_Text excerpt_:
Neither of these solutions comport with how the Court handles remedies for laws that violate the anti-coercion principle. Looking at the controlling remedy in NFIB is instructive here. The unconstitutional part of the Medicaid expansion was the threat that states would lose all funding for “old” Medicaid if they didn’t enact “new” Medicaid. The Court didn’t strike down all funding for old or new Medicaid. Rather, it simply removed the coercive threat. It de-leveraged the Medicaid expansion by decoupling old Medicaid funding from state decisions about new Medicaid.

The analogous remedy in King would be to unwind the death spiral threat if states fail to enact exchanges. In the ACA, federal subsidies act as a key that unlocks insurance market protections (the employer and individual mandates). So to remove the coercive threat, the Court must decouple the subsidies from the states’ decision about whether to establish an exchange.

This does not require striking down all tax subsidies or invalidating the ACA’s insurance market regulations. It simply requires making subsidies available entirely independently of a state’s decision to create or not create a health exchange.

That’s how constitutional avoidance would likely play out in King. It’s a heavier thumb on the scale against the plaintiffs’ argument, and it ultimately preserves the status quo of insurance subsidies universally available and consumer-protecting regulations universally enforced across the country.

Collected data entries:
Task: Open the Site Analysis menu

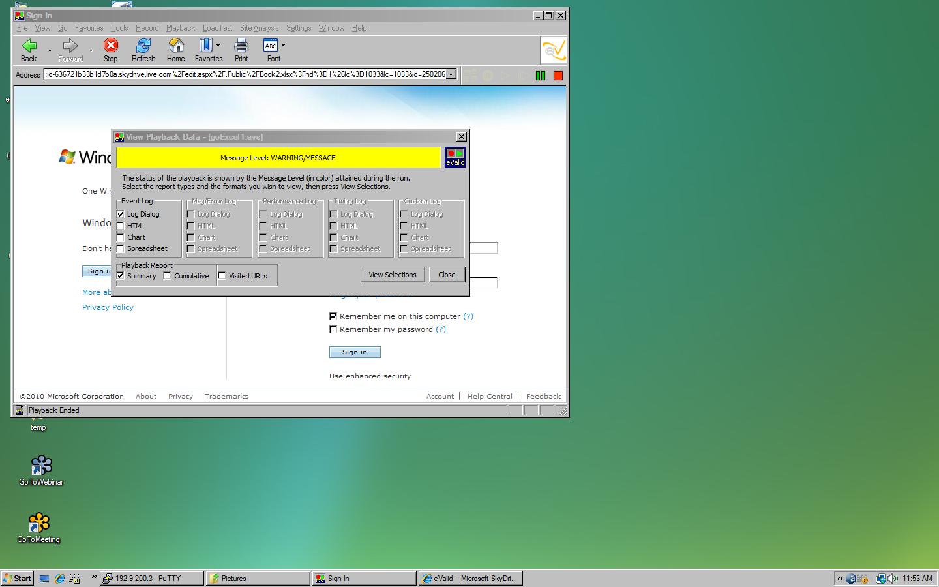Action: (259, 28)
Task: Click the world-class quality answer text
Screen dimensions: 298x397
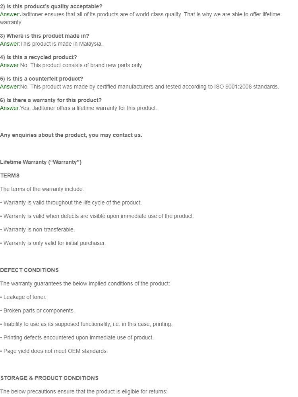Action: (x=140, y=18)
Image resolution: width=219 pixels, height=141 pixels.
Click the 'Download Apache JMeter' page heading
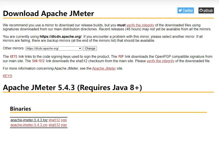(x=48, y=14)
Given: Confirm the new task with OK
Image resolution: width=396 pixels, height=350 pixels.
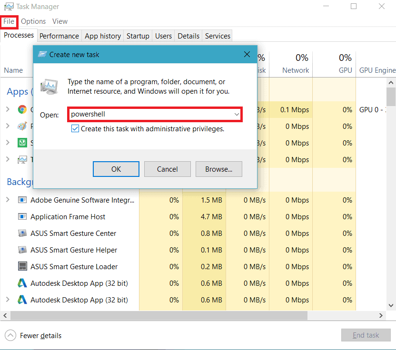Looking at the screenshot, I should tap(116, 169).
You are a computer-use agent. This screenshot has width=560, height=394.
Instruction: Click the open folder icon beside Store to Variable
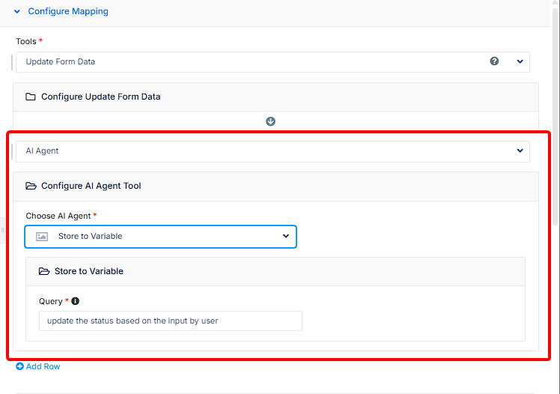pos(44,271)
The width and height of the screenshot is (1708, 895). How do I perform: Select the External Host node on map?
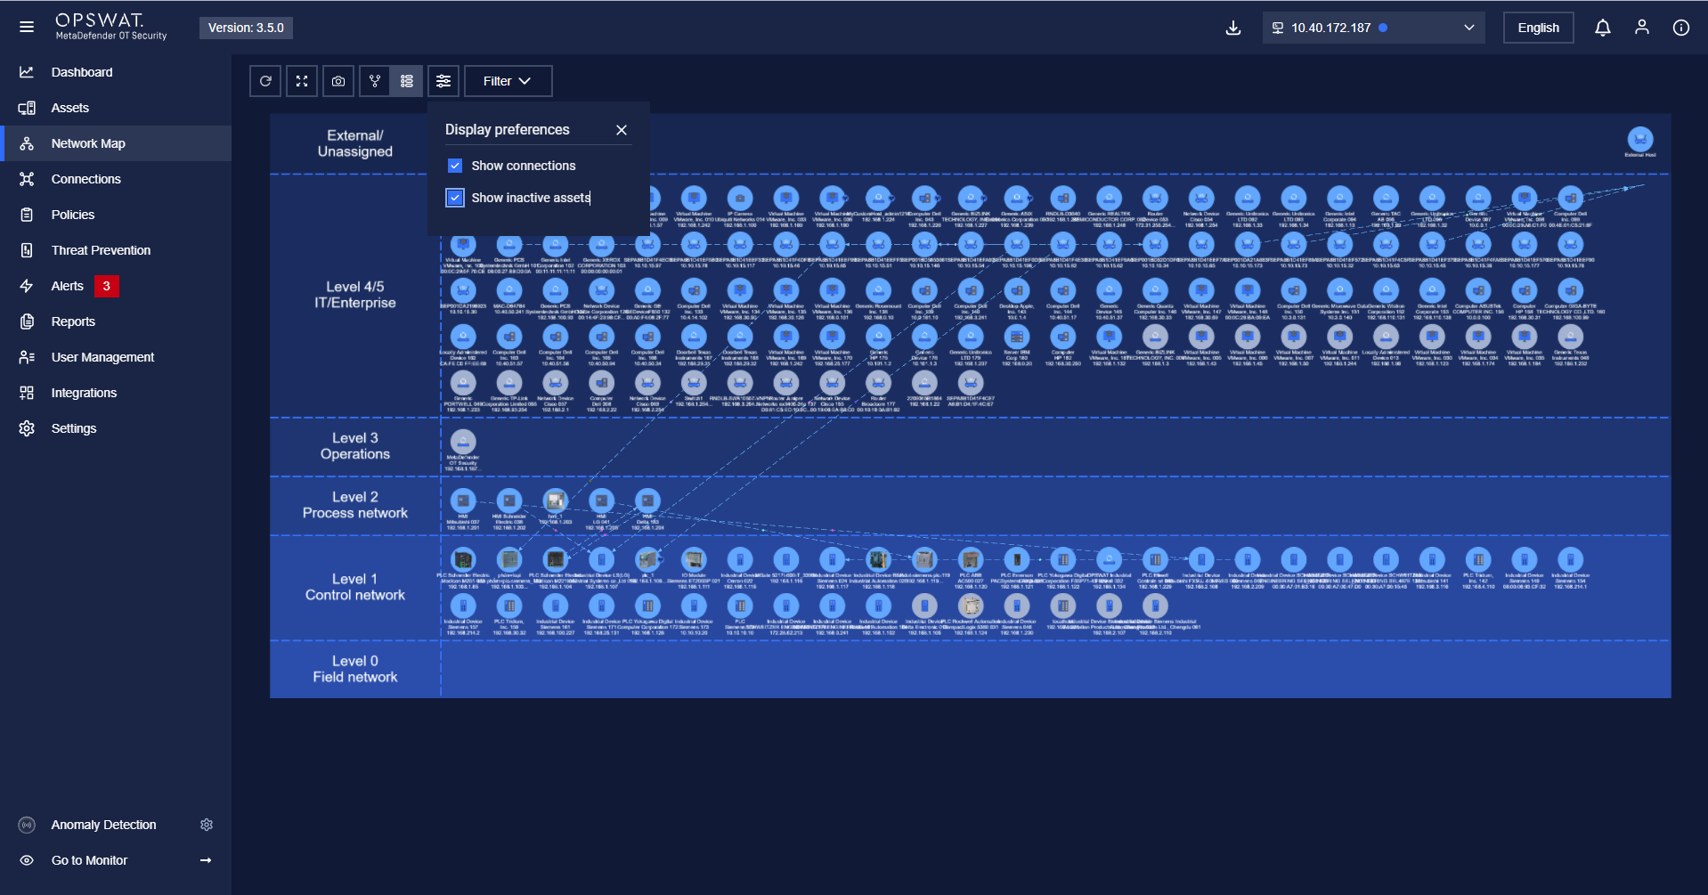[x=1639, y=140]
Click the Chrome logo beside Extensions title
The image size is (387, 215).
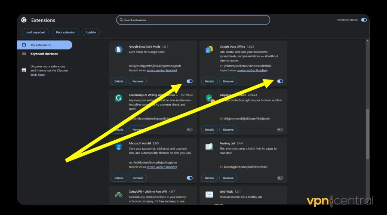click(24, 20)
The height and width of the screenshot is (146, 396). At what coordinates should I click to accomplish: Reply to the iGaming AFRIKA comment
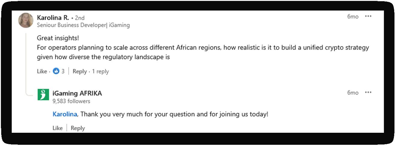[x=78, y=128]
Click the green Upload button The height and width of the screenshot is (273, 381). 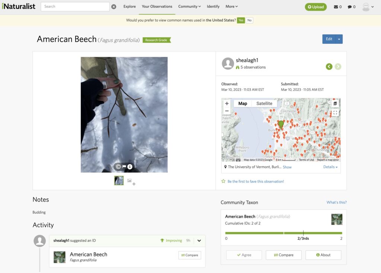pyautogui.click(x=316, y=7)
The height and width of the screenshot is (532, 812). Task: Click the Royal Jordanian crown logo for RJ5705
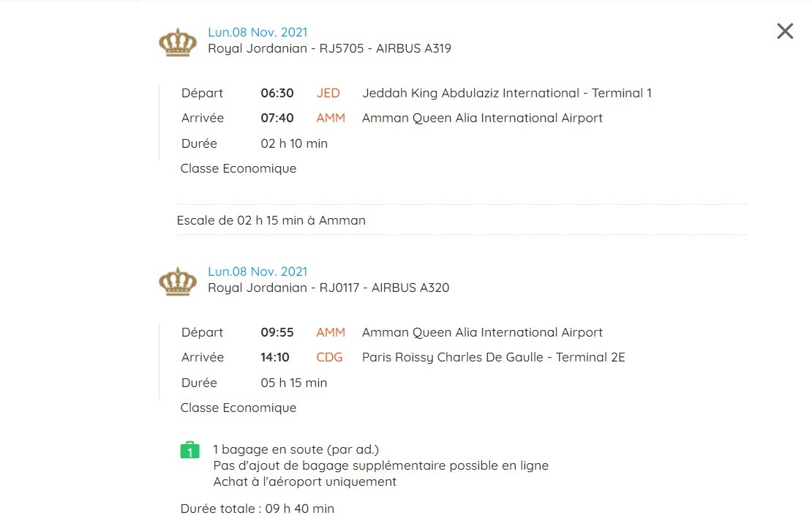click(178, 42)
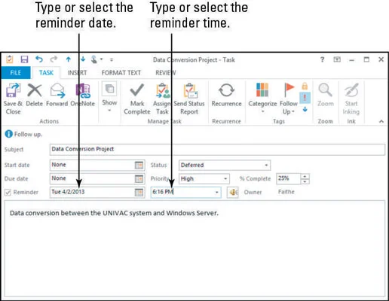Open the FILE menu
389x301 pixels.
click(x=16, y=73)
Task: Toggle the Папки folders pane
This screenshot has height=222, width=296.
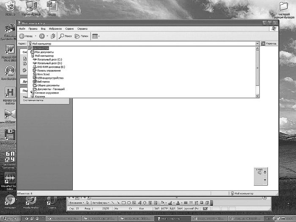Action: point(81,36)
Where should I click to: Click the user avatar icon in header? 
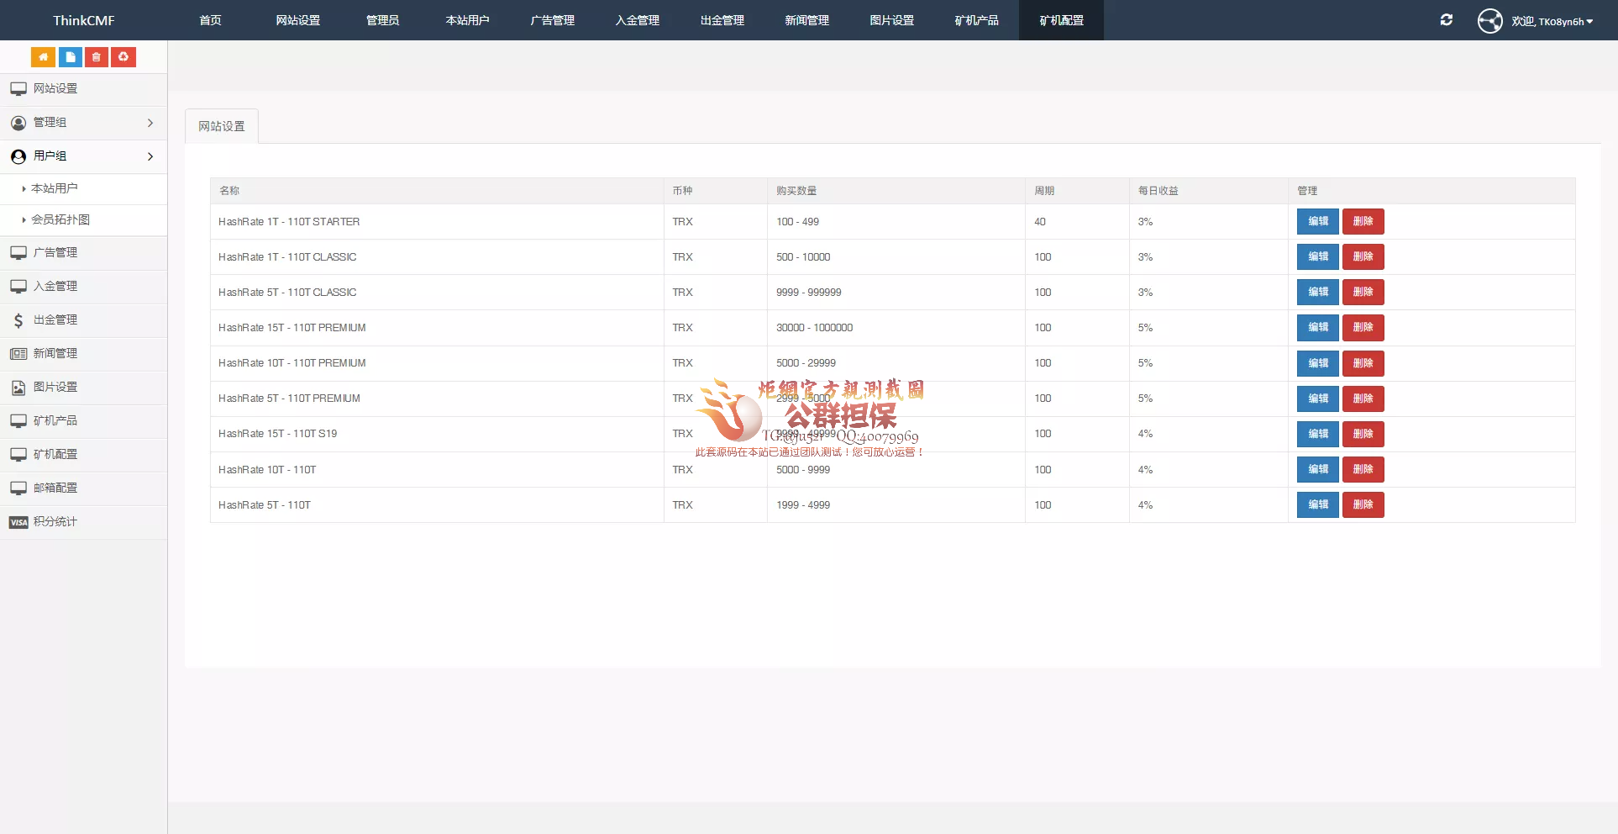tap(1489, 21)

_Task description_:
Can you return, word for word, the stretch of the excerpt on King and the ACA from "The analogous remedy" through "a health exchange."?

_Exercise solution_:
The analogous remedy in King would be to unwind the death spiral threat if states fail to enact exchanges. In the ACA, federal subsidies act as a key that unlocks insurance market protections (the employer and individual mandates). So to remove the coercive threat, the Court must decouple the subsidies from the states’ decision about whether to establish an exchange.

This does not require striking down all tax subsidies or invalidating the ACA’s insurance market regulations. It simply requires making subsidies available entirely independently of a state’s decision to create or not create a health exchange.